= Enterprise project management =

Enterprise Project Management, in broad terms, is the field of organizational development that supports organizations in managing integrally and adapting themselves to the changes of a transformation. Enterprise Project Management is a way of thinking, communicating and working, supported by an information system, that organizes enterprise's resources in a direct relationship to the leadership's vision and the mission, strategy, goals and objectives that move the organization forward. Simply put, EPM provides a 360 degree view of the organization's collective efforts.

In recent years, with general adoption of (IT) governance practices, Enterprise Project Management has become more specific: whereas in the 1990s focus was generally on the management of the single project, in the subsequent decade, the focus lay more on the fact that a project is likely to be not the only one in the enterprise. The project co-exists with many other projects in the enterprise, or may be part of one or more programs. It may utilize (human) resources that are shared among other projects.

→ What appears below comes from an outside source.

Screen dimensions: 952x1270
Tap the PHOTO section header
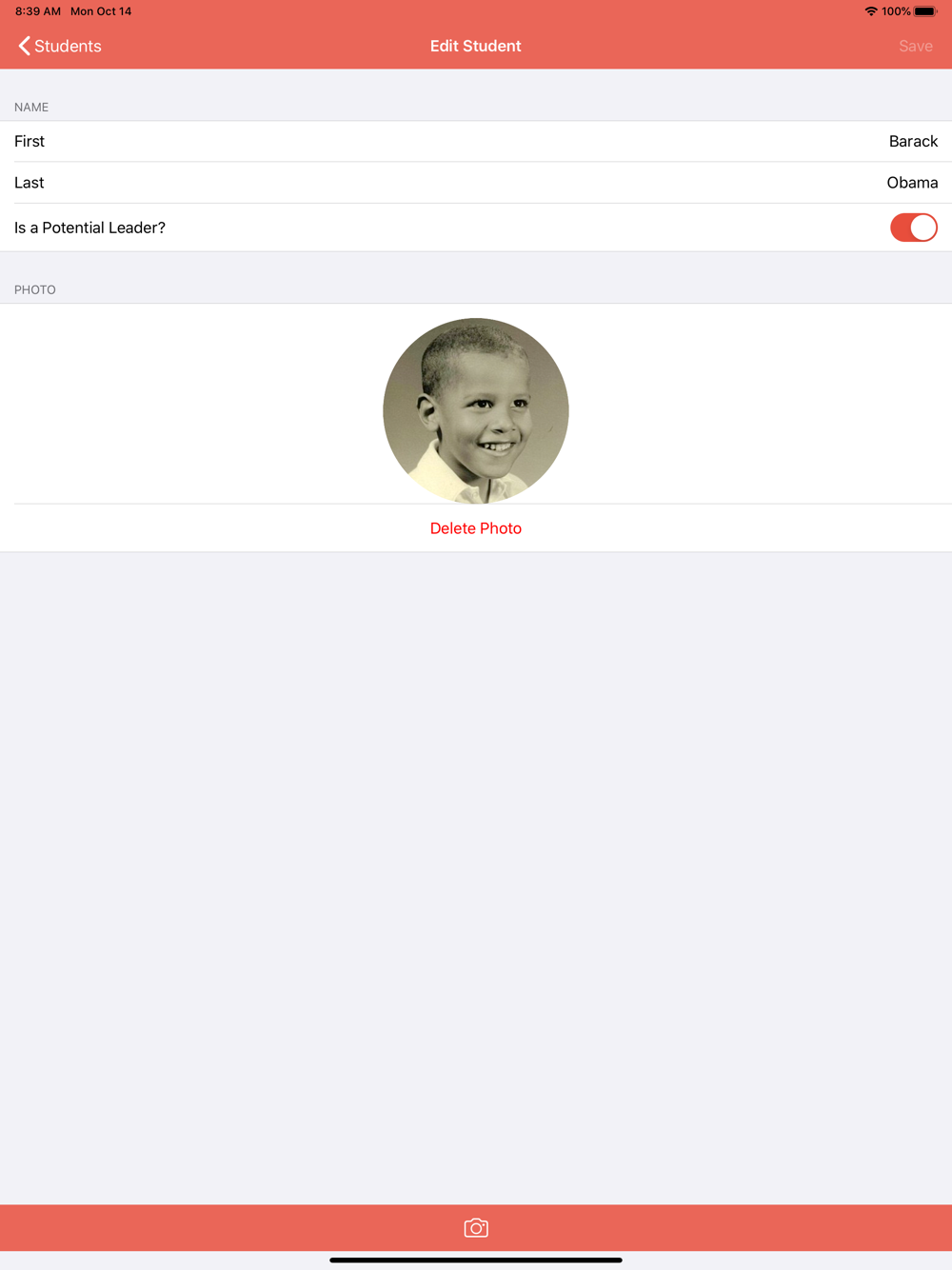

In order to facilitate governance, it has become essential to be able to manage, monitor, and assess the status of all projects (and other assets, of course) in the enterprise, through a set of (preferably uniform) Enterprise Project Management processes, methods and application packages. Typically, organizations that adopt an Enterprise Project Management way of working, might set up a Project Management Office (PMO)/ Enterprise Project Management Office (EPMO), which is said to be more successful than a traditional PMO in addressing the priorities of the organization as its scope is enterprise-wide), might select and adopt a Project Management Methodology like PRINCE2, PMBOK (or create a proprietary method) or follow the concepts of IPMA Competence Baseline as a foundation for development and certification of project managers and their knowledge, experience and behaviour. They might even select and implement a software system to support Enterprise Project Management.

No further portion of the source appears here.